Macroscope | Turning 20 marks time for the WTO to grow up
The WTO needs to move away from the “them and us” focus of many of its rules. The virtual economy, investment and perhaps competition policy are just some of the issues that could receive closer attention

Many would be tempted to say that the World Trade Organisation can only mark, not celebrate, its 20th anniversary this year. Shot negotiating deadlines, dashed hopes and endless reiterations of entrenched positions have punctuated the WTO’s two decades of existence with a tedium that has tried even the institution’s strongest supporters.
A succession of anni horribiles has pundits wondering “if” the WTO’s multilateral goals can be reached, rather than “when”. Yet no government, or serious commentator for that matter, has suggested that a moribund WTO is an acceptable new normal.
The gap between words and deeds has persisted for far too long. One can only hope that repeated assertions of fealty to a system based on universality and inclusiveness is stubborn, if frustrated, realism and not a cynical game of blame and responsibility avoidance.
Unlike trade liberalisation, global rule-making cannot be achieved outside a multilateral setting
But to deny the WTO a record of achievement is much too harsh a judgment. For years the institution has tried to sell itself on erroneous grounds instead of playing to its strengths.

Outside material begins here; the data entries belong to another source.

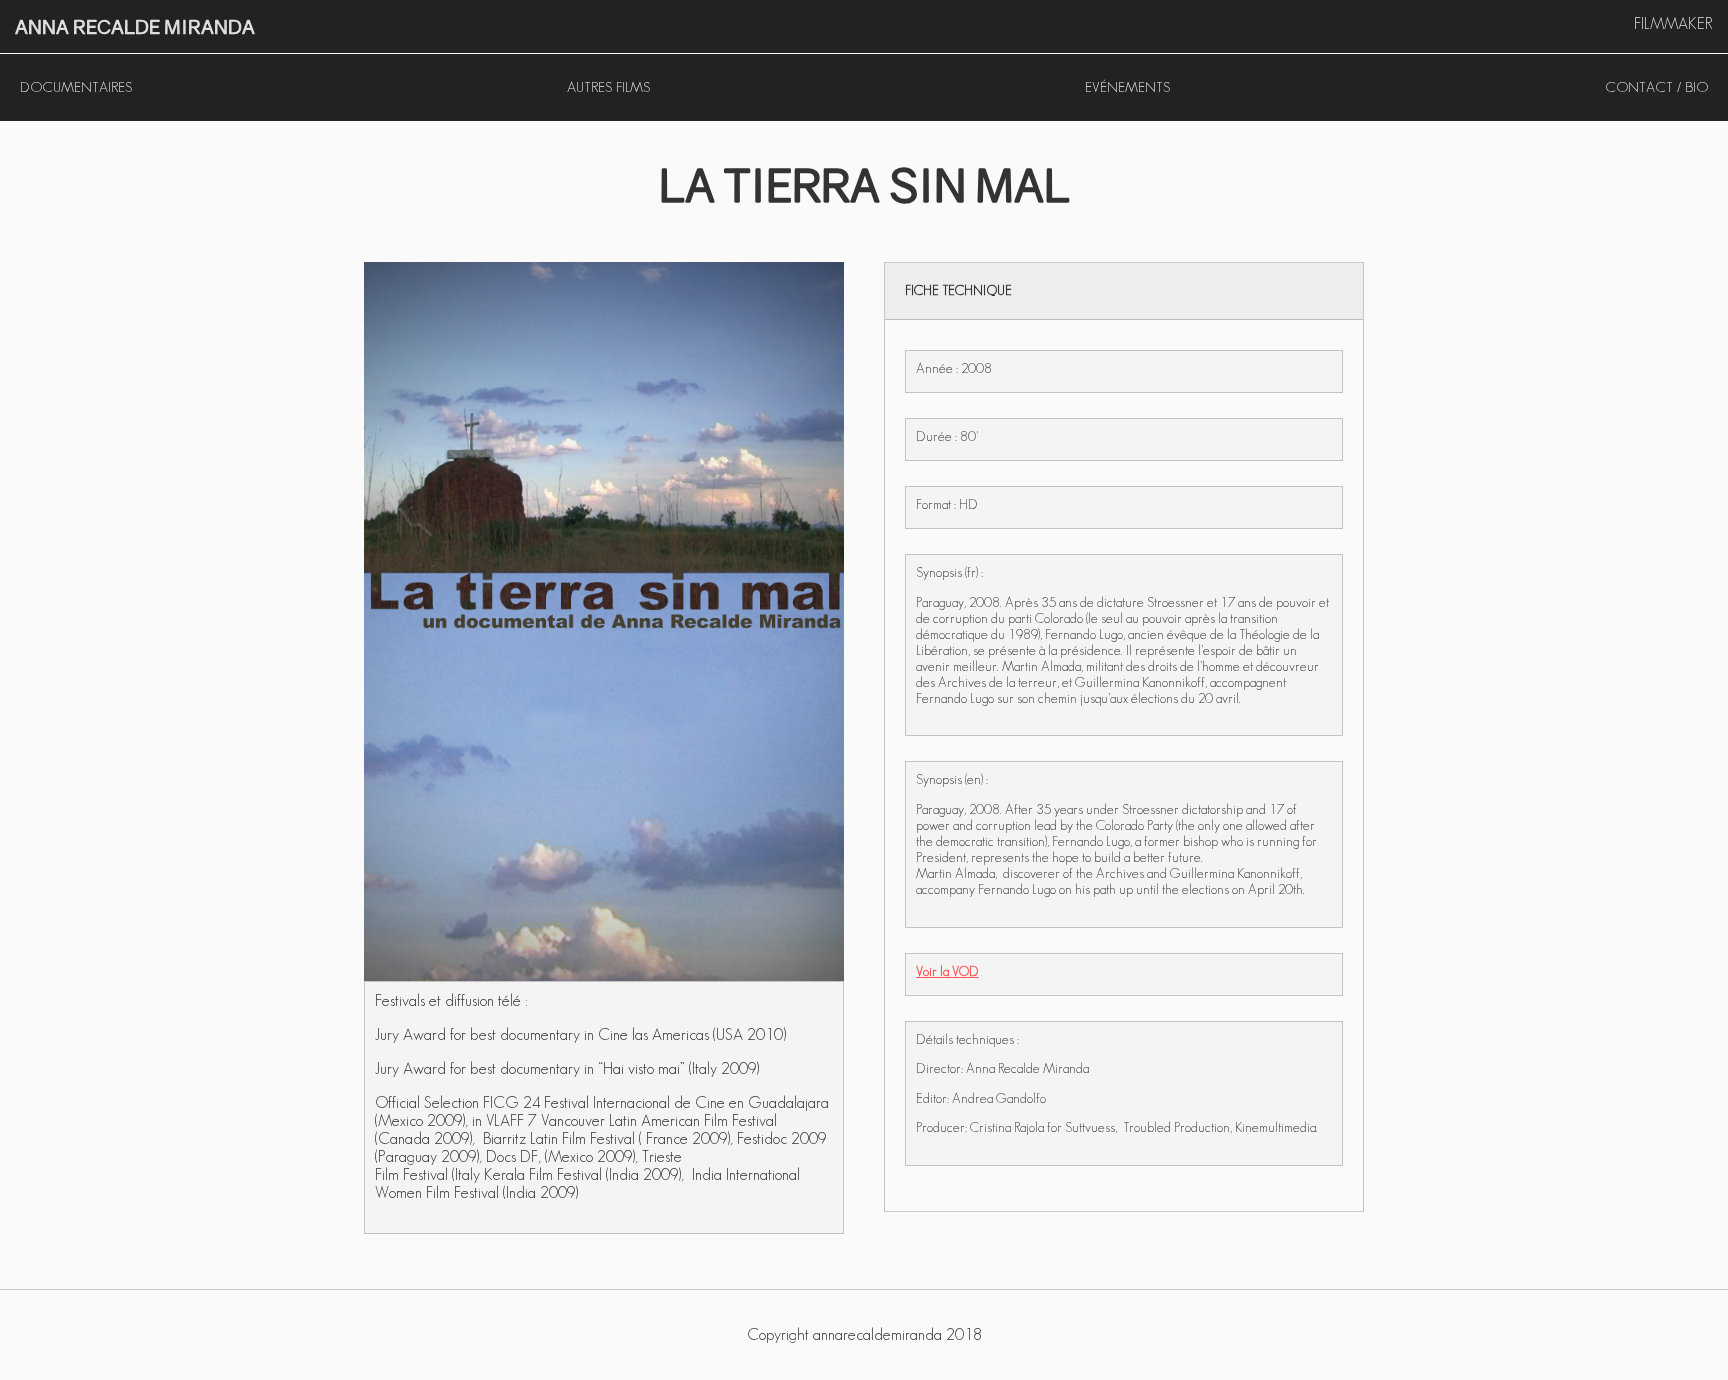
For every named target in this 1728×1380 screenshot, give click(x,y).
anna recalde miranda (135, 26)
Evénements (1127, 87)
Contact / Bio (1656, 87)
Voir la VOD (947, 971)
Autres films (608, 87)
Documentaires (76, 87)
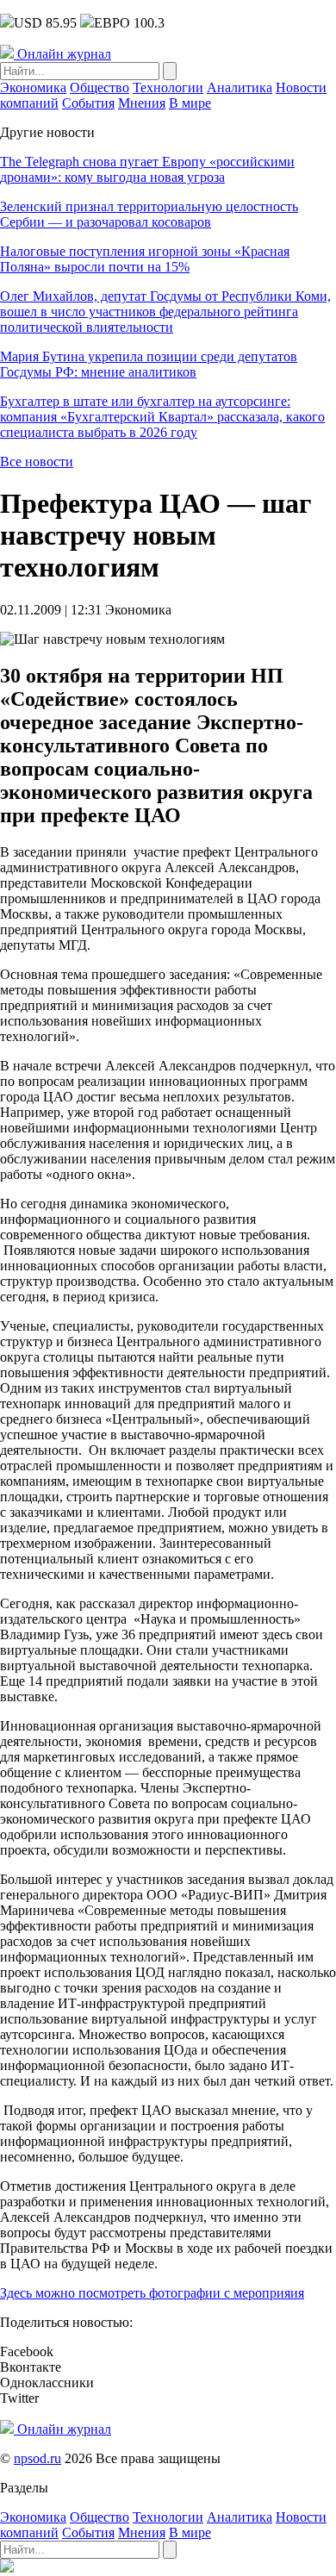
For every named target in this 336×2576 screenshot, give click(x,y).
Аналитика (239, 87)
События (88, 103)
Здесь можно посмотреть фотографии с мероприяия (152, 2293)
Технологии (168, 87)
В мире (190, 103)
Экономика (33, 87)
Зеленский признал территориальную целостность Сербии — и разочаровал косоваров (149, 214)
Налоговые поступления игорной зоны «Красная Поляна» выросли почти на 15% (144, 259)
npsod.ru (37, 2458)
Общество (99, 87)
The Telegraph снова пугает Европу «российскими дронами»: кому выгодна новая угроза (147, 169)
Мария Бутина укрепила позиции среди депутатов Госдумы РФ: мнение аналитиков (148, 364)
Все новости (36, 461)
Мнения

The greatest achievement of the WTO is not trade liberalisation. That record is restricted largely to a coordinating role in reducing tariffs on manufactured goods among industrial countries over several decades after the second world war.
Limited progress has been made in agriculture and services. And the WTO is not the chosen venue for developing and emerging economies to liberalise. The considerable degree of trade openness embraced by these countries in recent decades is understated and uncommitted in the WTO.
If 2015 is not going to add to the musty sense of WTO decline, progress is needed on at least three fronts.
First, while not excluding itself from trade liberalisation, the WTO should acknowledge more honestly its limitations in that field. It needs to focus more on making and enforcing rules, where it has been far more successful. Moreover, it is there where the WTO can make its unique contribution as a multilateral institution. Unlike trade liberalisation, global rule-making cannot be achieved outside a multilateral setting.